I like the low level games for the system. That means that I read through descriptions of the APs very carefully. I normally only buy the first, or the first two of an AP and no more. I do this with APs that sound like they could be easily adapted to be an entire campaign with only the first few books.

So, for what I need it would be 30-60 USD. Obviously 80 USD is more than that and includes stuff that I would probably not use in my adventures.

In that light, it could be more expensive.

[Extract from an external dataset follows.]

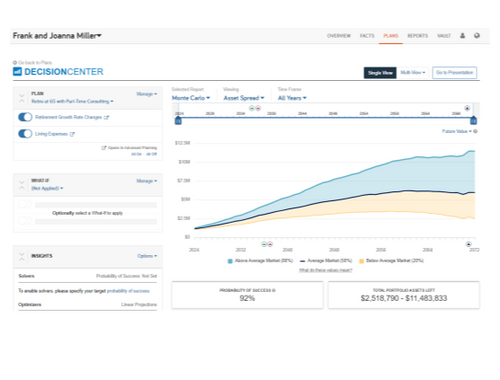Click the Decision Center chart logo icon
Screen dimensions: 500x380
click(17, 71)
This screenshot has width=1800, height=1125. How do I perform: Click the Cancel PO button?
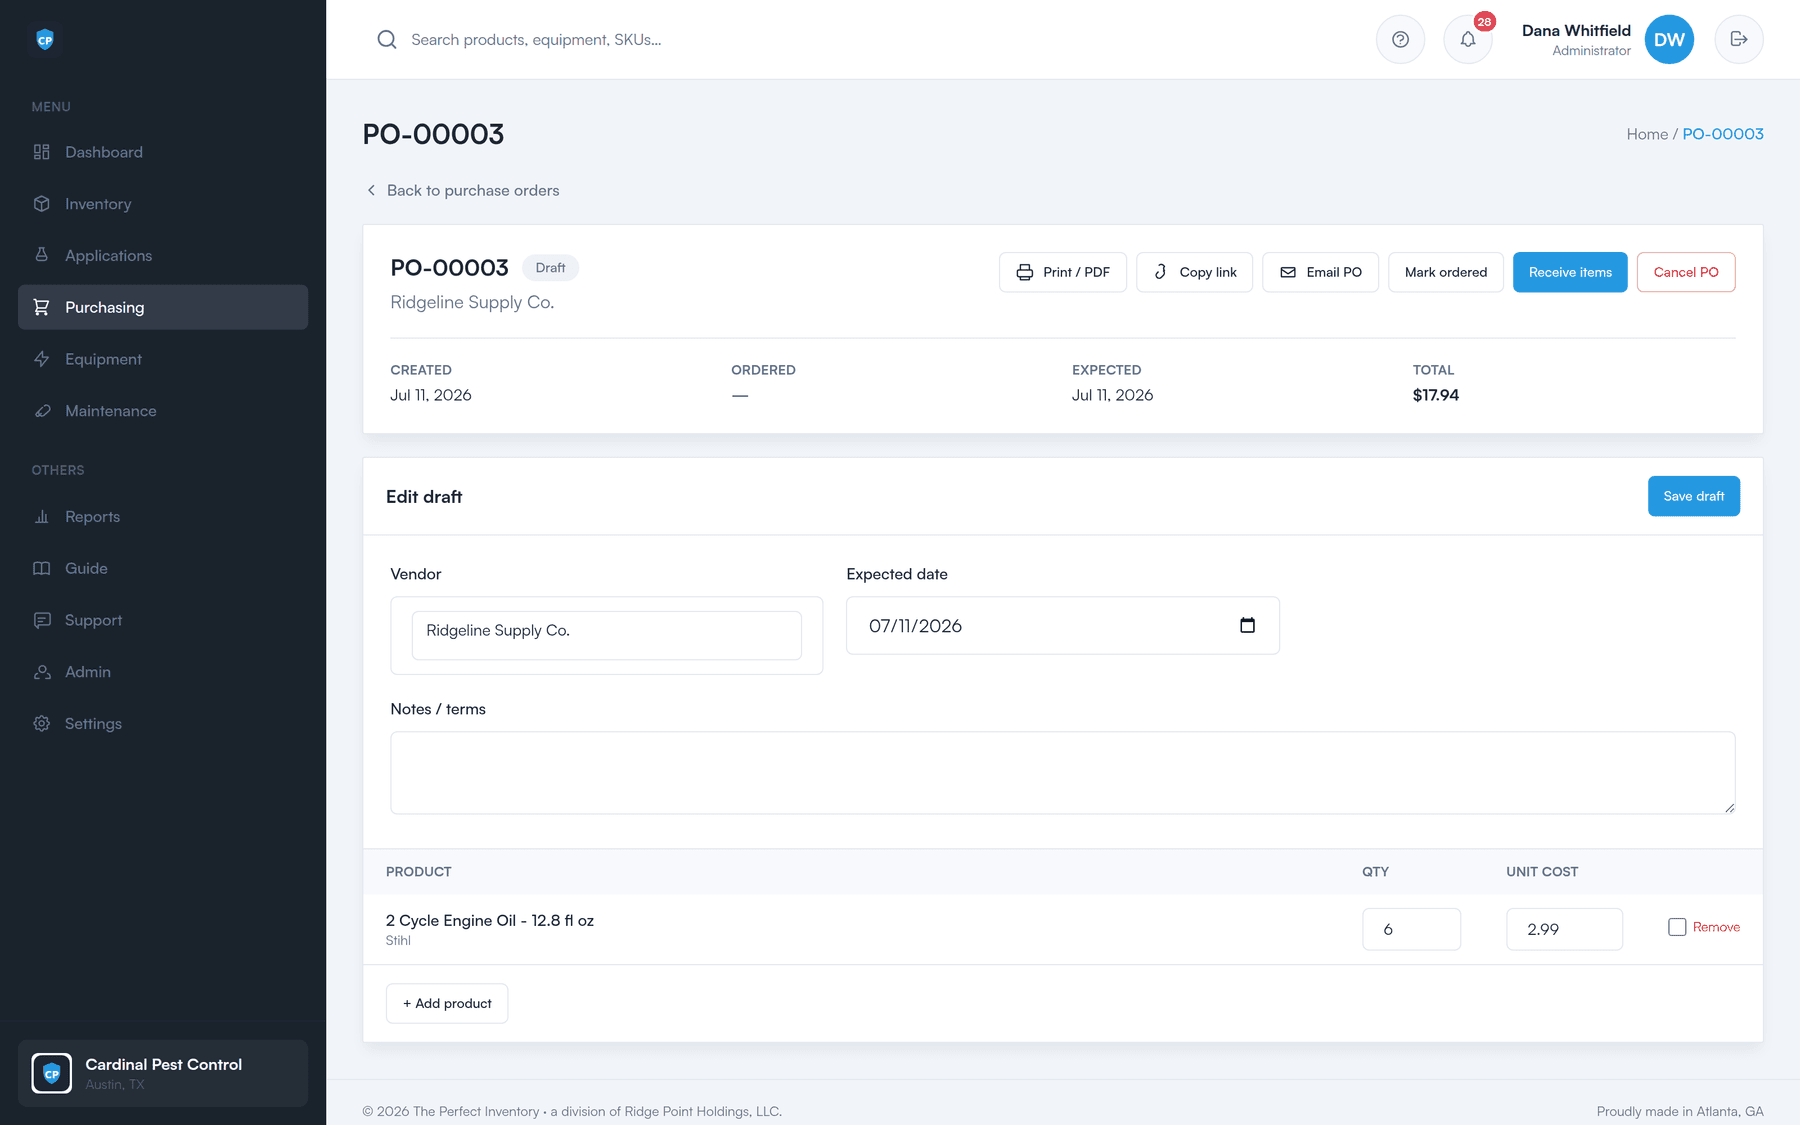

The cheapest though is to get things via Humble Bundle. A 50 USD splurge there with most of what they have when they come out equals a lot more overall. I've gotten APs that I will probably never run (as I said, I like to keep to the first few levels of the game with PF2e) as they have things that go far beyond what I want...or...at times even the first portions cannot be adequately resolved on their own to make a complete adventure in the first one or two books of an AP.

PS: I'm a sucker for hardcover APs though, so it probably won't matter in the end...I'll just buy the hardcovers even if they cost more than what I would have spent in the past on an AP.
 

They're $30 monthly, so $80 every 3 months saves you $10 off the existing price, saves you 2 shipping charges (~$15 for me), and you get a hardcover instead of a softcover. IMO that's a huge upgrade all around and something I asked for when they had a survey not too long ago asking for feedback.
problem is it leaves the realm of impulse purchase now. Id love to see the number of people that buy one or two but not all three of the quarterly softcovers. I'll be interested to see if they increase profits or not taking out the cheaper option for someone that may only be interested in part of the quarter's product.
 

problem is it leaves the realm of impulse purchase now. Id love to see the number of people that buy one or two but not all three of the quarterly softcovers. I'll be interested to see if they increase profits or not taking out the cheaper option for someone that may only be interested in part of the quarter's product.
Considering none of us have the slightest idea how many books Paizo is selling, it is worth reading what James Jacobs wrote in this thread to better understand why they're doing this. We at least know those impulse book 1 purchases you mention end up making it hard to predict how many book 2 and 3s to order, while still being the same cost for writing, art, and such.

Considering they already shifted from a 1-20 6 volume model to a 1-10 or 11-20 3 volume model to trim down on later books not selling as well, this is really the only move left to deal with later books selling worse than book 1s.
 

Ah! Further incentive to keep it up then.
Looks like we have some clariry on the Foundry discount if you have the PDF in your library.


Foundry VTT: We’ve been offering two different versions of Foundry VTT products: one that includes the PDF and the code together, and one that offers just the code at a discount for customers who already owned the PDF. The new store unfortunately can’t support gating a product behind PDF ownership, so we’ll be offering our Foundry modules exclusively as code-only items and pricing them similarly to the code-only Paizo products already available for purchase on the official Foundry storefront.

While that does mean that our existing PDF + Foundry bundles and discounts for PDF ownership will be going away with the launch of the new store, we fully plan to explore new options in the near future that can offer a similar combined value to customers who invest deeply into digital content.

The existing PDF discounts will remain in place until the launch of the new store, so if you already own the PDFs for any FVTT products you've been planning to pick up, you still have a chance to get them at a substantial discount!